Please try to avoid using the term "percentage" when describing the range 0.0 - 1.0. A term like "fraction" (or possibly "ratio", or "proportion") would be better. Reserve the term "percentage" for values in the range 0.0 - 100.0.

This seems pedantic, but I'm merely trying to avoid the confusion that I've seen so often in the past with this subject.

bapowell avatar Nov 02 '22 12:11 bapowell

I would leave the keyword argument name value, though. Otherwise functions like bind_value_*** would not be obvious anymore.

hroemer avatar Nov 02 '22 14:11 hroemer

Please try to avoid using the term "percentage" when describing the range 0.0 - 1.0. A term like "fraction" (or possibly "ratio", or "proportion") would be better. Reserve the term "percentage" for values in the range 0.0 - 100.0.

This seems pedantic, but I'm merely trying to avoid the confusion that I've seen so often in the past with this subject.

@bapowell Thanks for the clarification. I'm a bit sloppy with the terms but want to get better. Call me out anytime!

rodja avatar Nov 03 '22 06:11 rodja

@hroemer I've taken the liberty to do some review, refactoring and API improvements directly within your code. Let me explain my changes:

  • I removed the components QCircularProgressExtended and QLinearProgressExtended. We can simply extend the prop_list on the view itself. (Amazing that you spotted the missing props!)

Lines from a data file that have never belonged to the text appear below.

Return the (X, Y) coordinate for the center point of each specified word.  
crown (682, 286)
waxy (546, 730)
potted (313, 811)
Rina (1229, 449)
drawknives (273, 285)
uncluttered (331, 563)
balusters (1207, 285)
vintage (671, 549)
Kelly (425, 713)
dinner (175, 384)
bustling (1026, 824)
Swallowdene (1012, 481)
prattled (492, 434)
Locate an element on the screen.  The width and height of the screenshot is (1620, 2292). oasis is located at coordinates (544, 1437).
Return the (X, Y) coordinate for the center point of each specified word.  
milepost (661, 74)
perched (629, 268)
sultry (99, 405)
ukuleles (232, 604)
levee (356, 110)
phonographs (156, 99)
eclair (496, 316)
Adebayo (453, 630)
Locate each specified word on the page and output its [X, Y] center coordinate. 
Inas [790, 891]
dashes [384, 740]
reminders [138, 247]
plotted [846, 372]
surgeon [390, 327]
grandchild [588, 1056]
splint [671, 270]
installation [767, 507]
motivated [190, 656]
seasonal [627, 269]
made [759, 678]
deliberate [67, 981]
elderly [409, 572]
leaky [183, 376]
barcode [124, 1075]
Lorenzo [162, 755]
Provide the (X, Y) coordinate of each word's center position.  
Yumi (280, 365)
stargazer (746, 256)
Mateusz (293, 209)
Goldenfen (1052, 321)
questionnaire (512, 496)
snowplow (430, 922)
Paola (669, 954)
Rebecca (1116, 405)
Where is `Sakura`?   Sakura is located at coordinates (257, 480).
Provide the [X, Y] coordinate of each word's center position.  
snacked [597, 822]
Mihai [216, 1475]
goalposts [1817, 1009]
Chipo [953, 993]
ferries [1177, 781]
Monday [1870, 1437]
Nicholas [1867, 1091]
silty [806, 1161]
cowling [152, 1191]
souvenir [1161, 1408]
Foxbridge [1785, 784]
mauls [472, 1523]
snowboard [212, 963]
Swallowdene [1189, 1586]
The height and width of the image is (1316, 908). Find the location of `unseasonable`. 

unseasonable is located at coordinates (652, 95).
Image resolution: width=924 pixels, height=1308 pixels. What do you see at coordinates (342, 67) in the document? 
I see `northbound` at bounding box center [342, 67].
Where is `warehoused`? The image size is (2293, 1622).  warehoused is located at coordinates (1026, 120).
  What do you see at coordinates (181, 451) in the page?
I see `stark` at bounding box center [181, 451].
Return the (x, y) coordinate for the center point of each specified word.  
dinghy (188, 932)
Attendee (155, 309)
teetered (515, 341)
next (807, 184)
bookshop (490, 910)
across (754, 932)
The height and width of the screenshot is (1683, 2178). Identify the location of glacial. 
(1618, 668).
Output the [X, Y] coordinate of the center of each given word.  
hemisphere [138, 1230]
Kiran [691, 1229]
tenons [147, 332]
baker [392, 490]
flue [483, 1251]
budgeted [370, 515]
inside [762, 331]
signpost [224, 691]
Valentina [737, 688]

  • I removed the new progress elements from the binding example. Although it is a good intention to show the binding capabilities, it blows up this example a bit. I'd rather keep them short and concise.

  • Instead I extended the progress examples a bit to demonstrate interactive manipulation with a slider involving value binding.

  • I like the idea of implementing a value label for linear progress, even though Quasar only supports it for circular progress. To avoid the need for re-implementing what you did, I moved it into the LinearProgress class. I could simplify it a bit, so it's only a jp.Div with the right classes and binding. The bar size is adjusted depending on whether there is a label or not.

  • I removed the Container class and the ContextMixin, because it is not needed anymore and we already have a general-purpose container element Group.

  • I derived the progress elements from Element rather than ValueElement. The latter was intended as input element, which the progress elements are not. This simplifies things a bit.

  • Instead of trying to convert values for circular progress, I made min and max available with the defaults being equal to linear progress' limits (i.e. from 0 to 1). So we have consistency and full control for the user without implicit conversions.

  • In the flavor of already existing elements I reduced the argument lists a bit. But this is definitely a matter of taste and ongoing discussions.

I'm still a bit undecided if the labels should be visible by default or not. It is probably very valuable, but the plain value 0..1 is a bit strange. Percentages would be nicer, but more difficult to achive. And because one might want to show different units, we would need some more attributes for customization, e.g. label_format or label_suffix, which complicates the API again.

But maybe we close this issue for now and postpone improvements for later.

falkoschindler avatar Nov 03 '22 16:11 falkoschindler

@falkoschindler thanks a lot for the comprehensive review and refactorings. I learned a lot about cleaning up the API / implementation.

Instead of trying to convert values for circular progress, I made min and max available with the defaults being equal to linear progress' limits (i.e. from 0 to 1). So we have consistency and full control for the user without implicit conversions.

Great solution! I can't believe I couldn't see the wood for the trees by just using min/max 🤦.

I'm still a bit undecided if the labels should be visible by default or not. It is probably very valuable, but the plain value 0..1 is a bit strange. Percentages would be nicer, but more difficult to achive. And because one might want to show different units, we would need some more attributes for customization, e.g. label_format or label_suffix, which complicates the API again.

But maybe we close this issue for now and postpone improvements for later.